╭─ INPUT FOR THIS TASK

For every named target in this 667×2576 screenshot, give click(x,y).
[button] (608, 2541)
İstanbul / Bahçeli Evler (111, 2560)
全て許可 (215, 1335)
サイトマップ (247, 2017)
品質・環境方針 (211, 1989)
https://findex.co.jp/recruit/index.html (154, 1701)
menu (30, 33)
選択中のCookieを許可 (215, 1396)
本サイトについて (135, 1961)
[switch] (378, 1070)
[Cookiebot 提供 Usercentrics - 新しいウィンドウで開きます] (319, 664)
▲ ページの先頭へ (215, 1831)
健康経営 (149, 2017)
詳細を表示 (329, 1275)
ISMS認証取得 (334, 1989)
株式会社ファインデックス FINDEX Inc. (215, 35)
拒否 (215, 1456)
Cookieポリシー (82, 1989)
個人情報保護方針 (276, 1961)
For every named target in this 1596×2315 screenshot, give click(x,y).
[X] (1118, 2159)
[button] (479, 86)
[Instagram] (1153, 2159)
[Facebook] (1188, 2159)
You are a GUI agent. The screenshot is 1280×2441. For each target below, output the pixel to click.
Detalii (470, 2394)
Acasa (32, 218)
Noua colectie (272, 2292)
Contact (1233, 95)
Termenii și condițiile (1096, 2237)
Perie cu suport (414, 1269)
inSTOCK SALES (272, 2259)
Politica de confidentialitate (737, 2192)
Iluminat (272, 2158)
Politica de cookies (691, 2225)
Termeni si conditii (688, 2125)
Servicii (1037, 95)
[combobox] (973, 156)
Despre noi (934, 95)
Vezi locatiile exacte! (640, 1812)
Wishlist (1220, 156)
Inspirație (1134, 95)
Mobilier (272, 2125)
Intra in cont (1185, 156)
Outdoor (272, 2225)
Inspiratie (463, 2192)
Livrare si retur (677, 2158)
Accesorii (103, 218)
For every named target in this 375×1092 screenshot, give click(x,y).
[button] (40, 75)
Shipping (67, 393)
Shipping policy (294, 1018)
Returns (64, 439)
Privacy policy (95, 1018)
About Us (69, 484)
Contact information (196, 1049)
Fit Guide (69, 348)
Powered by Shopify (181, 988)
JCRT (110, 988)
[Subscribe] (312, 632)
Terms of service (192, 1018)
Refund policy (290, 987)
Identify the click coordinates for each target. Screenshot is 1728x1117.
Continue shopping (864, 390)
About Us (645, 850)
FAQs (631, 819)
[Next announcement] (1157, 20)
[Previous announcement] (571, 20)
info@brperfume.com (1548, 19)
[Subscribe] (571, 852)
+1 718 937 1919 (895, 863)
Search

╰─

▶ **PROBLEM DESCRIPTION**: What you return must be an exact retyping of the lines above starting at the line with "Noua colectie (272, 2292)" and ending at the line with "Outdoor (272, 2225)", and nothing besides.

▶ **RESPONSE FOR THIS EXERCISE**:
Noua colectie (272, 2292)
Contact (1233, 95)
Termenii și condițiile (1096, 2237)
Perie cu suport (414, 1269)
inSTOCK SALES (272, 2259)
Politica de confidentialitate (737, 2192)
Iluminat (272, 2158)
Politica de cookies (691, 2225)
Termeni si conditii (688, 2125)
Servicii (1037, 95)
[combobox] (973, 156)
Despre noi (934, 95)
Vezi locatiile exacte! (640, 1812)
Wishlist (1220, 156)
Inspirație (1134, 95)
Mobilier (272, 2125)
Intra in cont (1185, 156)
Outdoor (272, 2225)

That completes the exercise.